Richard Jones, chief of the community in Dublin, has similar concerns over the impact that foreign investors have on the fishing village.
Benefits such as a power generator that Jones said Cham had promised to give the community have been slow in materializing. The village still has no electricity.
“I am discouraged about it, if there was power here I’d have light in my house, so it’s a bit of a discouragement to me,” said Jones.
He added that if people want to come and use up resources the entire community should be compensated.
Cham, however, says he has brought employment and regular income to the community.
Speaking from Tombo, a town on the mainland where he runs a fishing business, he told Al Jazeera that during the rainy season when diving stopped, he gave his employees about $150 per month to keep them afloat and additional money for medicine if they got sick.
“People can get plenty of money, some bought houses, got machines. I advise them to keep 30 percent in savings, but they didn’t listen,” said Cham, who declined to give Al Jazeera his full name.
Cham refused to reveal how much money he personally made from the trade in sea cucumbers.
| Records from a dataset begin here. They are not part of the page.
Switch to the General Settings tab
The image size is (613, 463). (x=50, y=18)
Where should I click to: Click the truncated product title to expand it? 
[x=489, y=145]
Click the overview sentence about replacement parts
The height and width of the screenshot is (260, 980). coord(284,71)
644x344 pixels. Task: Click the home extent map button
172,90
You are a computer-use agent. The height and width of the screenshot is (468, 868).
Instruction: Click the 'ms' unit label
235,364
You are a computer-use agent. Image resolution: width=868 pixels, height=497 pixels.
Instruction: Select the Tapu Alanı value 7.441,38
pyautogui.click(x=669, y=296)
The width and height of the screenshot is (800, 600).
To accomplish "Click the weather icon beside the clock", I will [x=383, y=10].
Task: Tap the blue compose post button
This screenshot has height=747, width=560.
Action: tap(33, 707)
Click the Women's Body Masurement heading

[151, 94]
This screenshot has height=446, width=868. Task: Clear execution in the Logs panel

But estimates from a report prepared for the Sierra Leonean Environmental Protection Agency (EPA) suggest that in the peak seasons around 2009, an investor could collect around 4,850 pounds of sea cucumbers during a very good night, an amount that equates to $70,714.
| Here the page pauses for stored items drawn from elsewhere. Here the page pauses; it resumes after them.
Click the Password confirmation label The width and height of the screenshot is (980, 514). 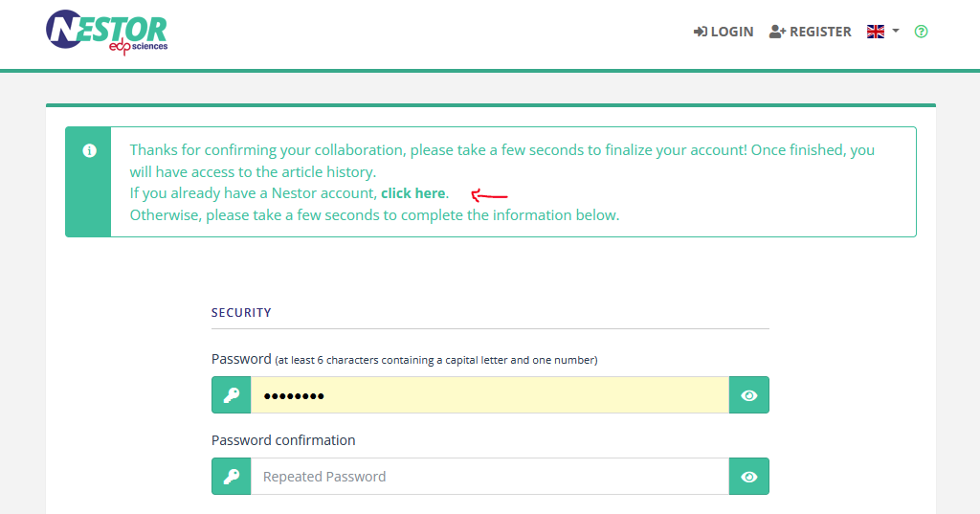click(x=283, y=440)
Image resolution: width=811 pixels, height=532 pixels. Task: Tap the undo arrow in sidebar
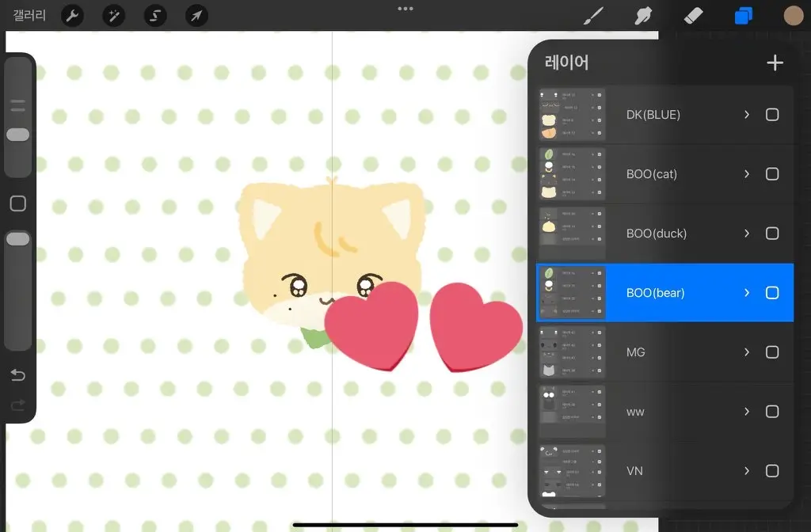coord(17,375)
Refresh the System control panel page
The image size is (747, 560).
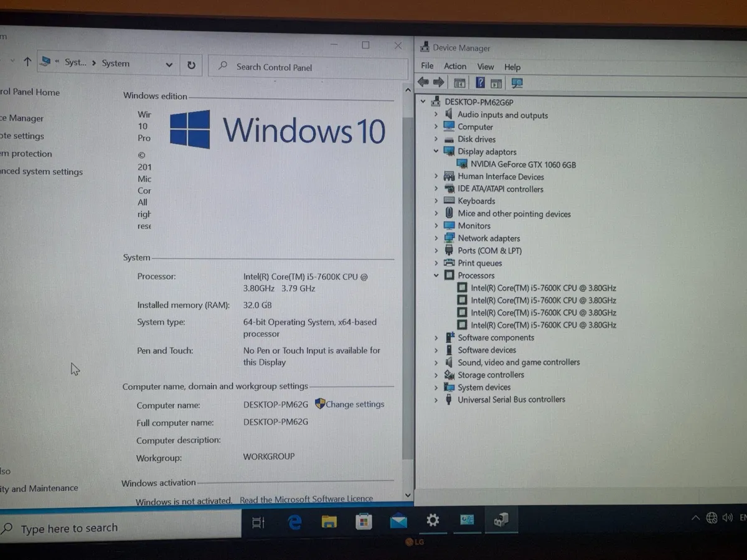(191, 65)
But another concern nags away at the local community in Banana Islands; the impact of over-harvesting on sea cucumber populations.
Even though licenses are officially no longer being issued to fish for the species, foreign investors are still hiring local divers and middlemen to bring them the goods to export to Asia. In 2012, the market in Sierra Leonean sea cucumbers was estimated at $1.2 million, of which around 95 percent came from the Banana Islands.
Cham said he noticed an apparent drop in sea cucumber numbers in 2011 and has since stopped work in the sea cucumber industry.
Research on sea cucumber populations is patchy, but studies suggest that overfishing is causing depletion worldwide including in Sierra Leone.
Percival Showers is a professor of marine biology and oceanography at Fourah Bay College in Freetown. He produced the report for the EPA that looked at the apparent decline in population and potential links to overfishing and pollution.
A drop in numbers could have an impact on other sea life.
Showers explained that sea cucumbers are an important part of the eco system, helping breakdown bacteria and recycling nutrients.
“They call them the cleaners of the sea,” Showers said
Showers hopes that the Sierra Leonean government will pay more attention to sea cucumber numbers going forward, by regulating and better monitoring the species.
“To manage the fishery, you need data, you need information, about how much is being given, taken, the prices, who are people involved, what is cost benefit. It can take time, up to a year of very good catch data,” said Showers.
He is calling for greater regulations during closed seasons — the four to five months during which harvesting does not take place. Tighter rule could help sea cucumber numbers replenish before divers take to the water again.
Better management of the harvesting of sea cucumbers “is important so that local people can get benefits from their own resources without relying on foreign investors,” Showers added.
Alieu Jalloh, acting assistant deputy director for policy and research at the EPA, said the agency is planning to meet with the Ministry of Fisheries to discuss how best to move on Showers’ recommendations.
But additional measures to protect the creatures from overpopulation could take time to implement.
In the meantime Pratt says he will continue his work but wants to see more progress for his community.
He says it is sometime hard to trust the foreign investors and he does worry that if insufficient local input is accepted about how to manage resources, sea cucumbers could vanish forever.